Personal information
- Full name: Dawson Gascoigne Harron
- Born: 12 September 1921 Langley Park, County Durham, England
- Died: 21 July 1988 (aged 66) Coventry, Warwickshire, England
- Batting: Right-handed

Domestic team information
- 1951: Leicestershire
- 1947–1948: Durham

Career statistics
| Competition | First-class |
| Matches | 10 |
| Runs scored | 186 |
| Batting average | 15.50 |
| 100s/50s | –/1 |
| Top score | 53 |
| Balls bowled | – |
| Wickets | – |
| Bowling average | – |
| 5 wickets in innings | – |
| 10 wickets in match | – |
| Best bowling | – |
| Catches/stumpings | 2/– |
- Source: Cricinfo, 8 September 2011

= Dawson Harron =

English cricketer

Dawson Gascoigne Harron (12 September 1921 - 21 July 1988) was an English cricketer. Harron was a right-handed batsman. He was born at Langley Park, County Durham.

Harron made his debut for Durham in the 1947 Minor Counties Championship against Staffordshire.

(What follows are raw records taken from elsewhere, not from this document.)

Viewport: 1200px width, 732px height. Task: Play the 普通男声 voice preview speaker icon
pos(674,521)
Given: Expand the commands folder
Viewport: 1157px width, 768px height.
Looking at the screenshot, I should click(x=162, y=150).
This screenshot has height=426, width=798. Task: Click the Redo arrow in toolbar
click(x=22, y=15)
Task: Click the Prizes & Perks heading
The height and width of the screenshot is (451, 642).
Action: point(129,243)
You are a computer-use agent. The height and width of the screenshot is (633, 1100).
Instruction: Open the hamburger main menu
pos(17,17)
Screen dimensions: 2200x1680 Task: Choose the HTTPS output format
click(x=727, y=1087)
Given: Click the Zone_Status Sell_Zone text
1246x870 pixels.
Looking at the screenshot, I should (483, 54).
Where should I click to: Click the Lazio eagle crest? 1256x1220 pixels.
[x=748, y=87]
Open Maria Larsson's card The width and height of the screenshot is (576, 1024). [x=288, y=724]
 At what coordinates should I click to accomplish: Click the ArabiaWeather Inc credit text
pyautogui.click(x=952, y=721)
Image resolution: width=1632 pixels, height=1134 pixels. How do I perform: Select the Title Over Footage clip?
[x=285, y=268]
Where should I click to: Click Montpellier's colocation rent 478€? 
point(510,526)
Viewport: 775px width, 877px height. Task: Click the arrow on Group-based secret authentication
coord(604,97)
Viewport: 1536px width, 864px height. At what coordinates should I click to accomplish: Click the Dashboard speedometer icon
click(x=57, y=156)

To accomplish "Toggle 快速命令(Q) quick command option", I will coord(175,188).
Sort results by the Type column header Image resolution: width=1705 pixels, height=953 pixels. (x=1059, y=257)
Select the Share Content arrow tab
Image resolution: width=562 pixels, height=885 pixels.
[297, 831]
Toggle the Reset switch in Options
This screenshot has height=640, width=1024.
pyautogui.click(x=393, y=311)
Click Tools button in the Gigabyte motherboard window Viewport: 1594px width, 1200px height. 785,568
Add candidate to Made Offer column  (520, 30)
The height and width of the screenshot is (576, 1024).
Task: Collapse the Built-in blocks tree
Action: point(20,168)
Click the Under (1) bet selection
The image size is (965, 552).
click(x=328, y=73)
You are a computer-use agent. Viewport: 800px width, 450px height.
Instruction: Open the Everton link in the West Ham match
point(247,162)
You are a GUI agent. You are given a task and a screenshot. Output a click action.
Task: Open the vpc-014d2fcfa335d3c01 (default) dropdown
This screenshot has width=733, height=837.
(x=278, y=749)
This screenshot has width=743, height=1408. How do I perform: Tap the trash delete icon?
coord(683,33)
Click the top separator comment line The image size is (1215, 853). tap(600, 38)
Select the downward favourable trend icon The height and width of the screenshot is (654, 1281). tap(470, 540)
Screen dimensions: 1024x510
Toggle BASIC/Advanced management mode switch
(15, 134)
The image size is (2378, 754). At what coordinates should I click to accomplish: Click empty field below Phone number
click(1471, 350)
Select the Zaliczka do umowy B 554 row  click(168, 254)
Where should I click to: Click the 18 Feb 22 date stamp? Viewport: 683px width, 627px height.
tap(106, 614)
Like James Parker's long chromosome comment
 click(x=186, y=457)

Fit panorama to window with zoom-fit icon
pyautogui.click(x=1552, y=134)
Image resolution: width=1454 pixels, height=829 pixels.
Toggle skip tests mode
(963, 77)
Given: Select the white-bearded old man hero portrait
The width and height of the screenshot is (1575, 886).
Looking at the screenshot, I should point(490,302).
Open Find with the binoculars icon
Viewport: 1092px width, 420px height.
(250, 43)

He played Minor counties cricket for Durham from 1947 to 1949, making five Minor Counties Championship appearances.

Harron later joined Leicestershire, making his first-class debut for the county against Middlesex in the 1951 County Championship. He made nine further first-class appearances in 1951, the last of which came against Yorkshire. In his ten first-class matches, he scored a total of 186 runs at an average of 15.50, with a high score of 53. This score, which was his only first-class fifty, came against Surrey.

He died at Coventry, Warwickshire on 21 July 1988.